2024-04-15 アリゾナ大学
Pluto’s bright “heart” features prominently in this image taken by NASA’s New Horizons space probe on July 14, 2015. NASA/Johns Hopkins University Applied Physics Laboratory/Southwest Research Institute
<関連情報>
- https://news.arizona.edu/news/how-pluto-got-its-heart
- https://www.nature.com/articles/s41550-024-02248-1
海のない冥王星にある古代の岩石マスコンを示す衝突残骸としてのスプートニク・プラニティア Sputnik Planitia as an impactor remnant indicative of an ancient rocky mascon in an oceanless Pluto
Harry A. Ballantyne,Erik Asphaug,C. Adeene Denton,Alexandre Emsenhuber & Martin Jutzi
Nature Astronomy Published:15 April 2024
DOI:https://doi.org/10.1038/s41550-024-02248-1
Abstract
Pluto’s surface is dominated by the huge, pear-shaped basin Sputnik Planitia. It appears to be of impact origin, but modelling has not yet explained its peculiar geometry. We propose an impact mechanism that reproduces its topographic shape while also explaining its alignment near the Pluto–Charon axis.
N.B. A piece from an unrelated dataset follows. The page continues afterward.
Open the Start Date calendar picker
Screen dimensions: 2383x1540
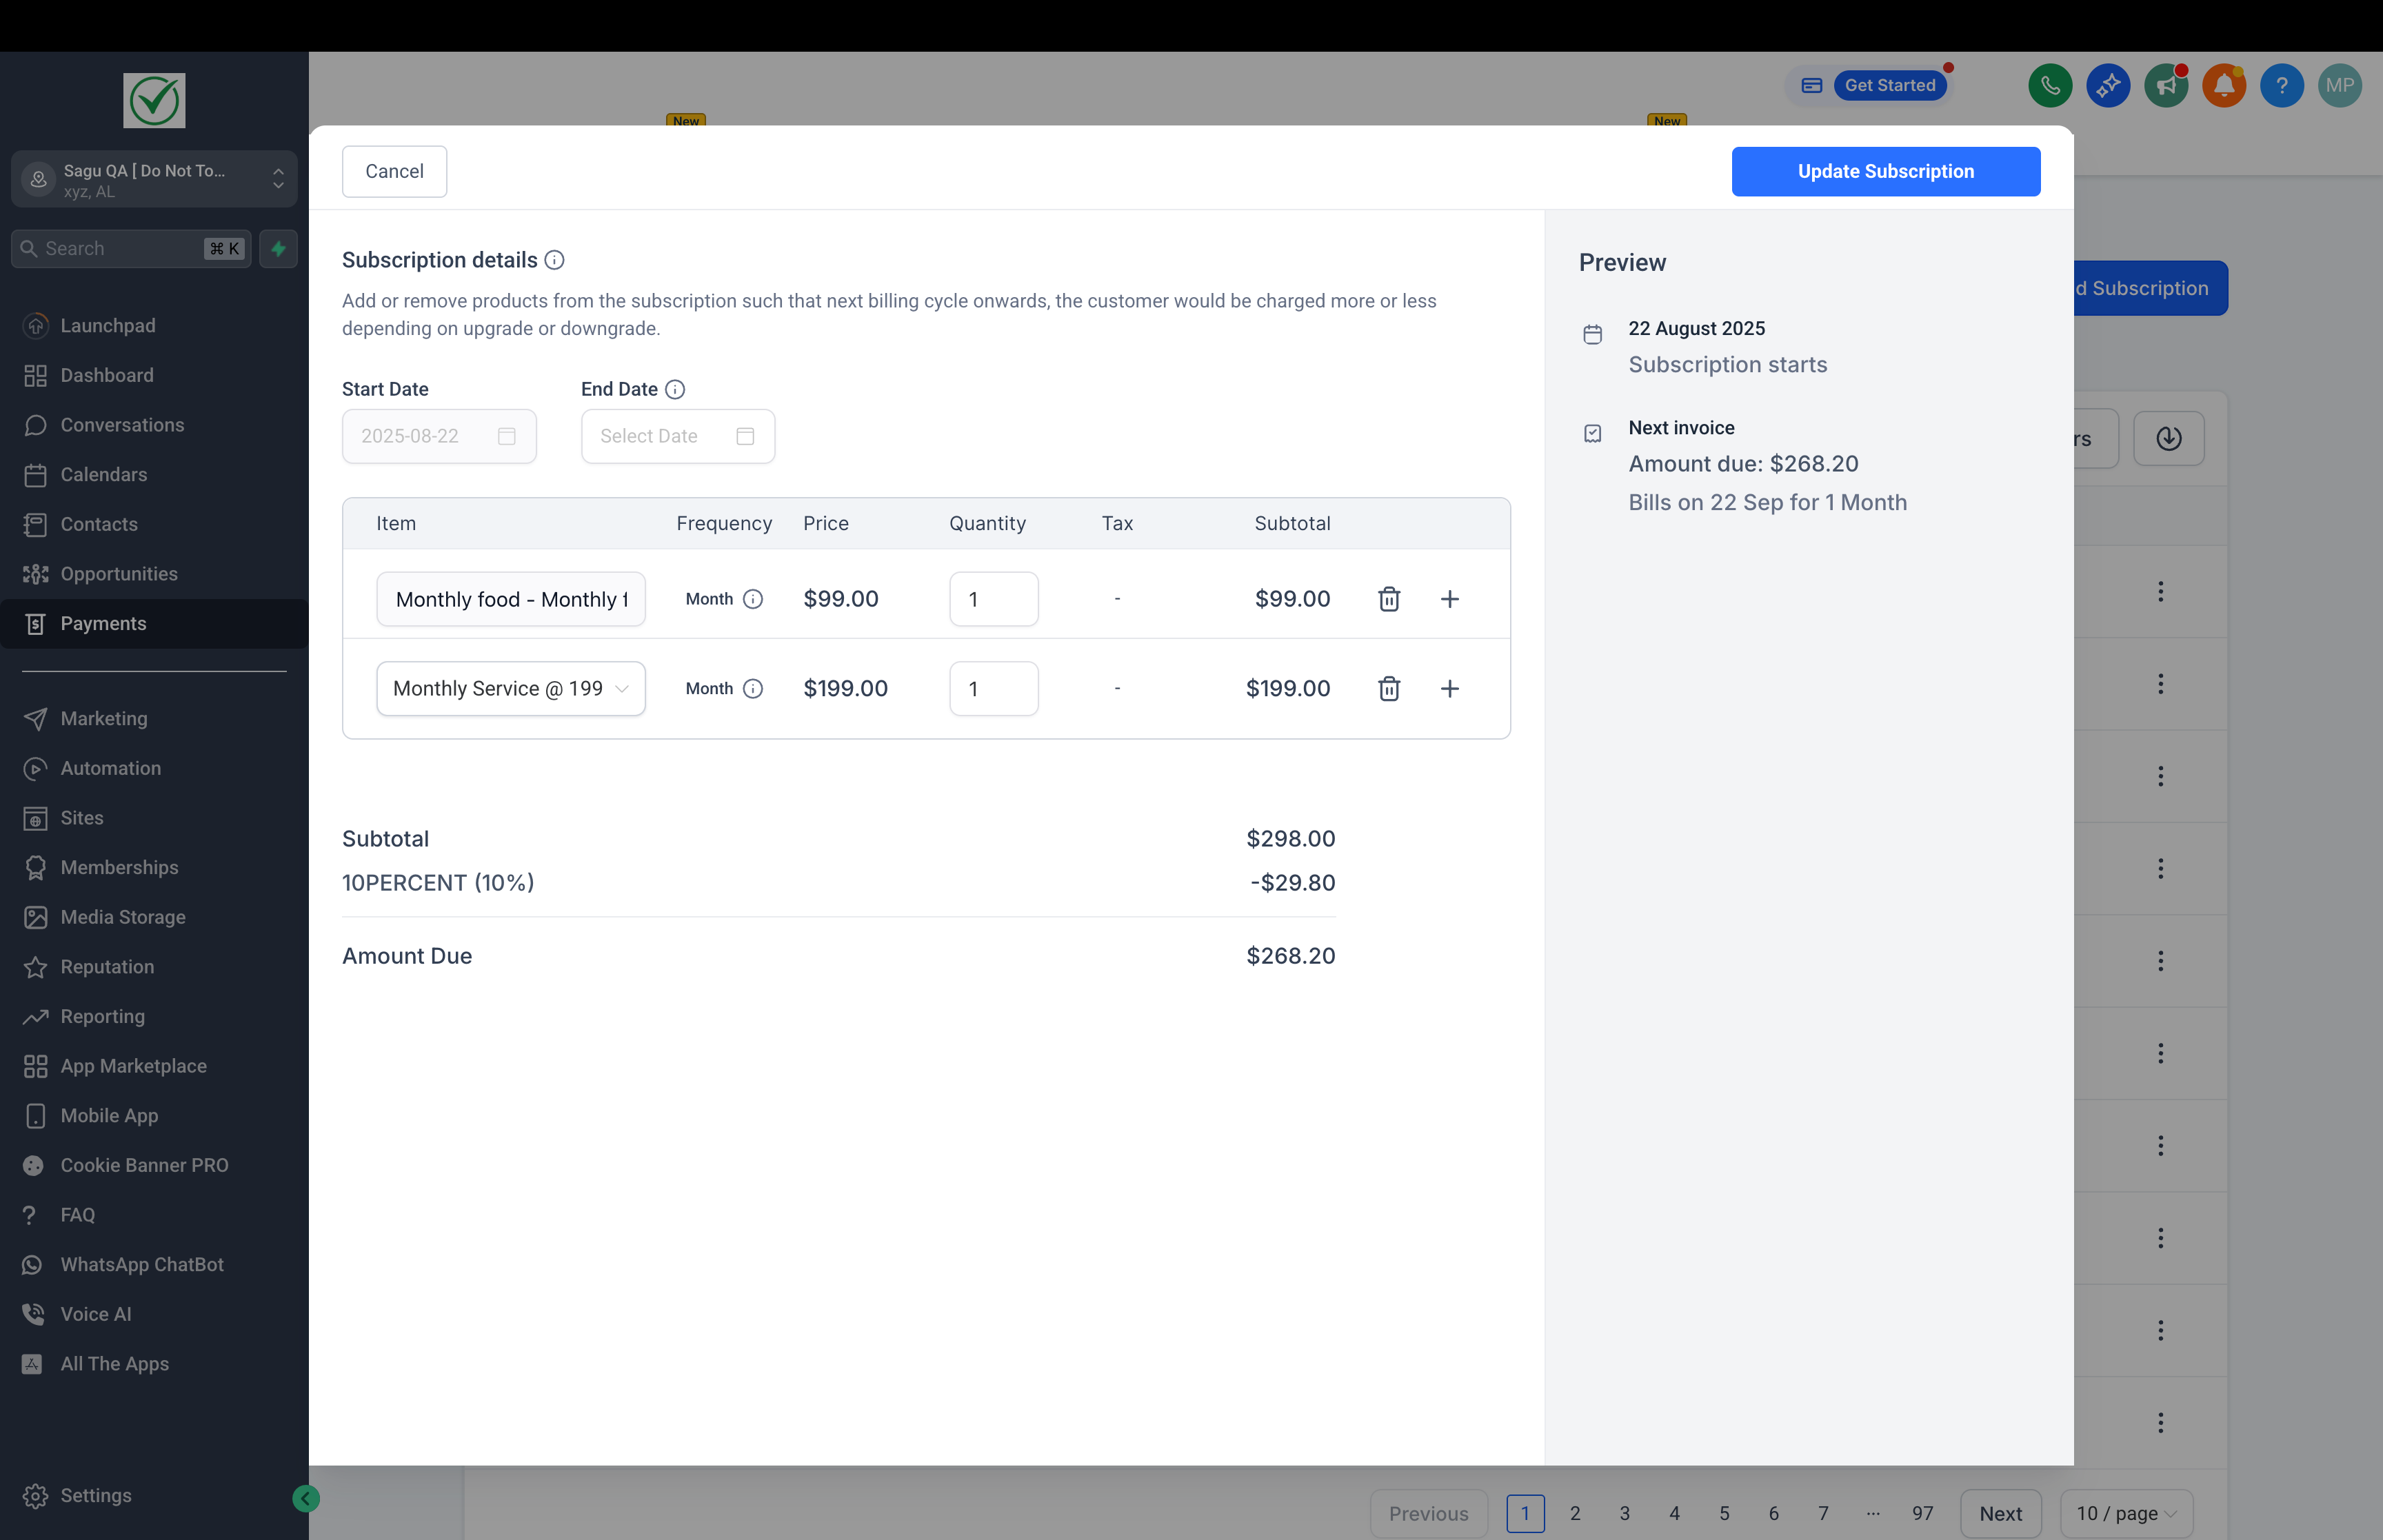(506, 436)
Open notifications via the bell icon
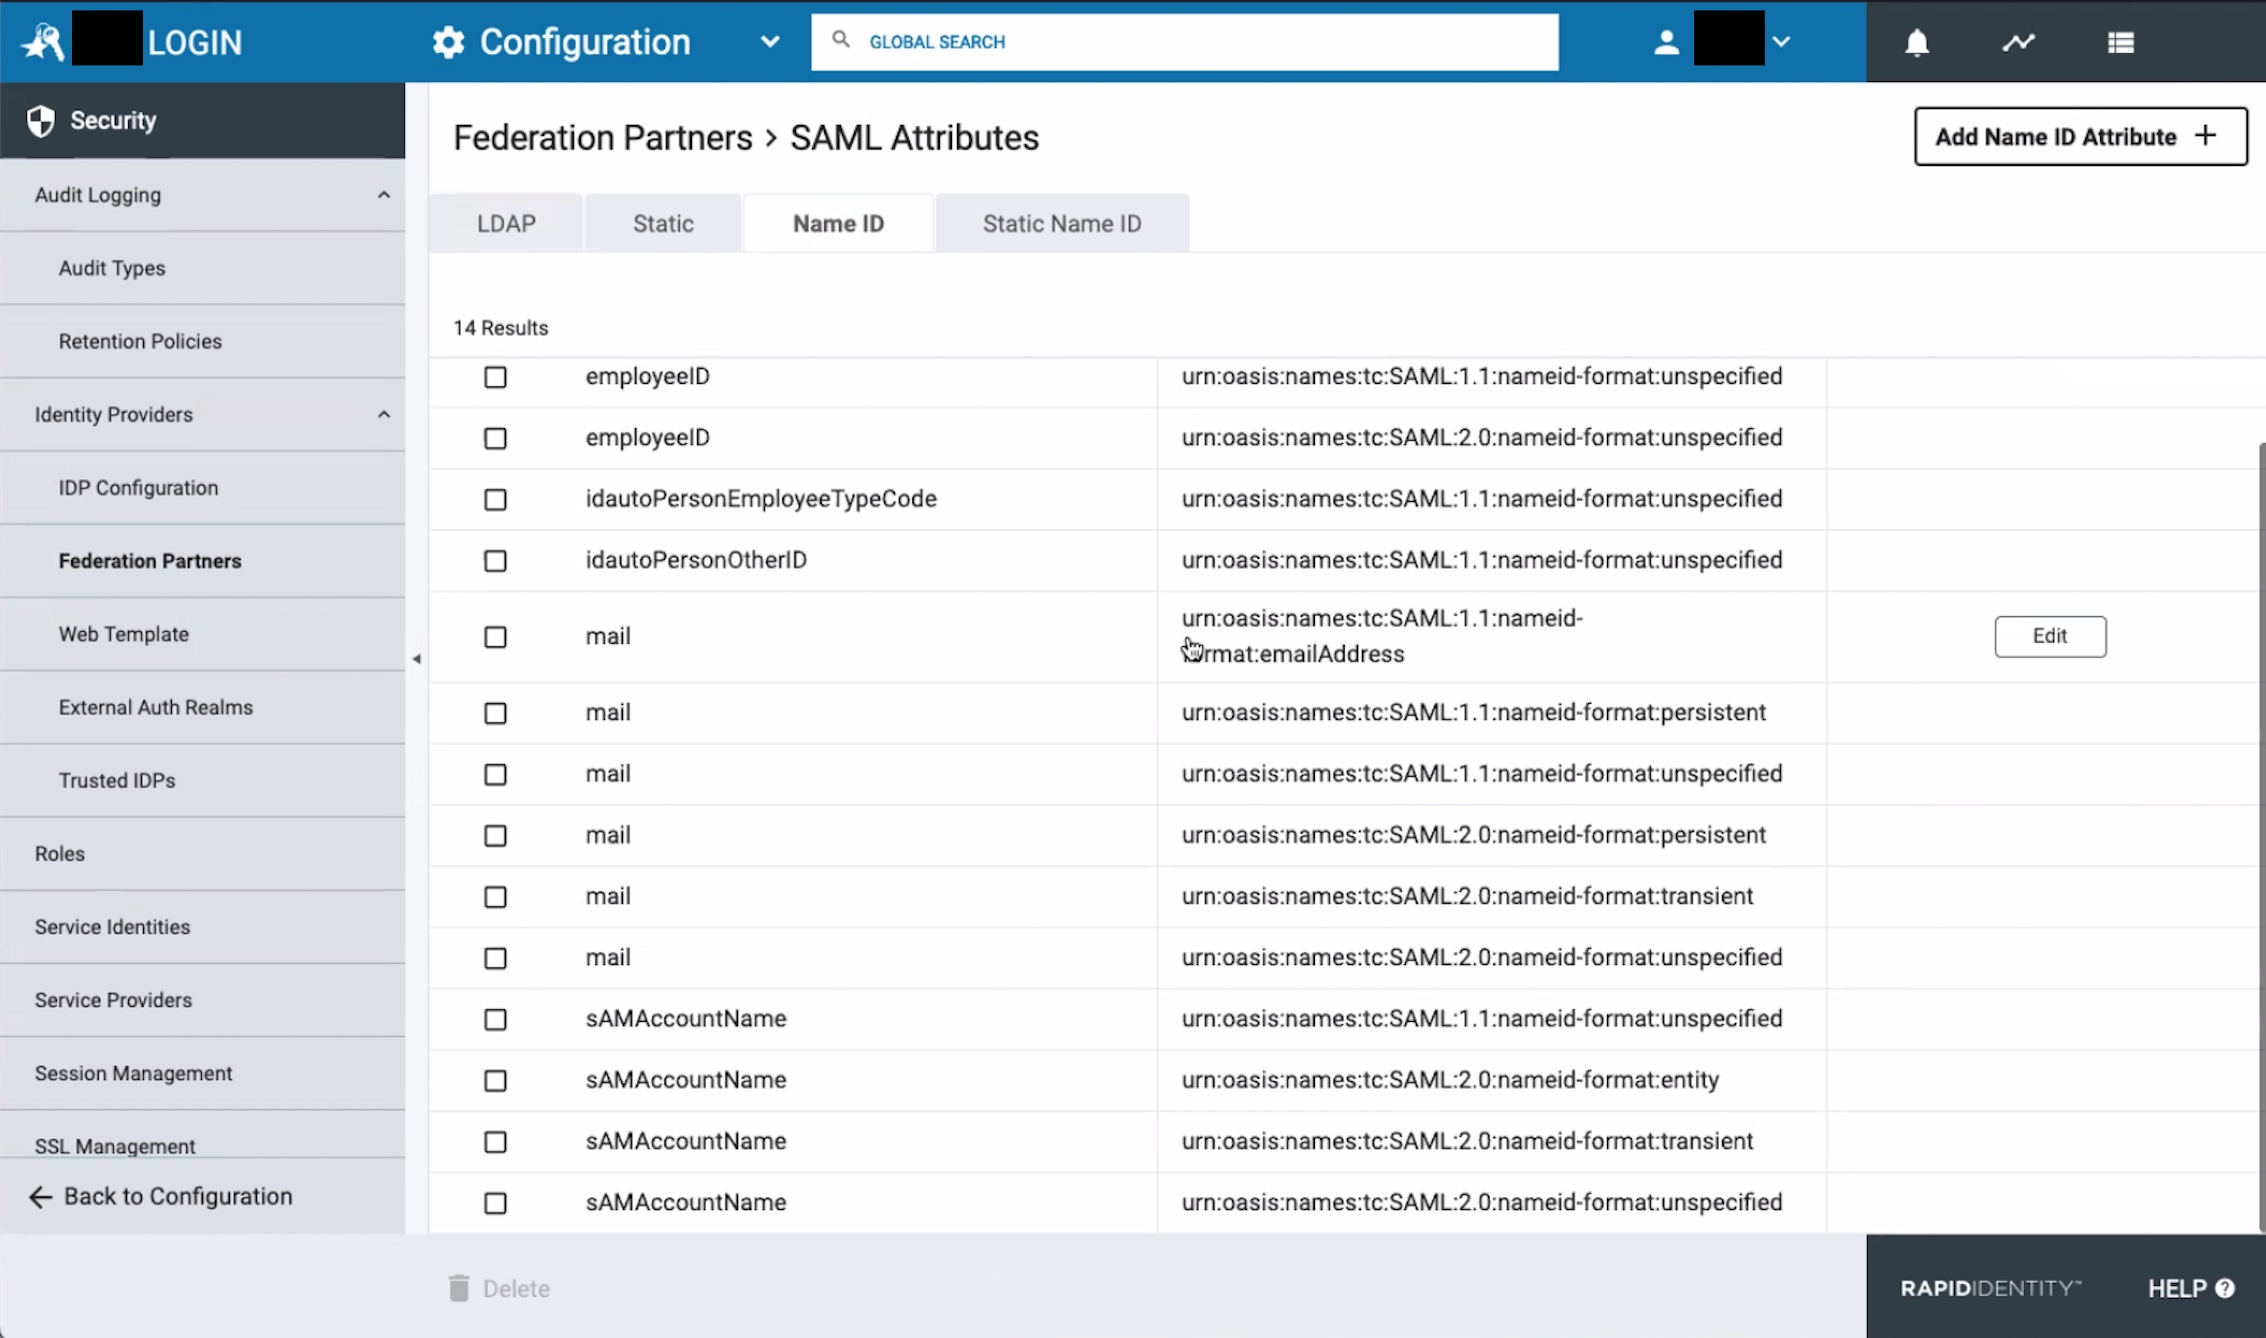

Using three-dimensional hydrodynamic simulations to model realistic collisions, we provide a hypothesis that does not rely upon a cold, stiff crust atop a contrarily liquid ocean where a differentiated ~730 km ice–rock impactor collides at low-velocity into a subsolidus Pluto-like target. The result is a new geologic region dominated by impactor material, namely a basin that (in a 30° collision) closely reproduces the morphology of Sputnik Planitia, and a captured rocky impactor core that has penetrated the ice to accrete as a substantial, strength-supported mascon. This provides an alternative explanation for Sputnik Planitia’s equatorial alignment and illustrates a regime in which strength effects, in low-velocity collisions between trans-Neptunian objects, lead to impactor-dominated regions on the surface and at depth.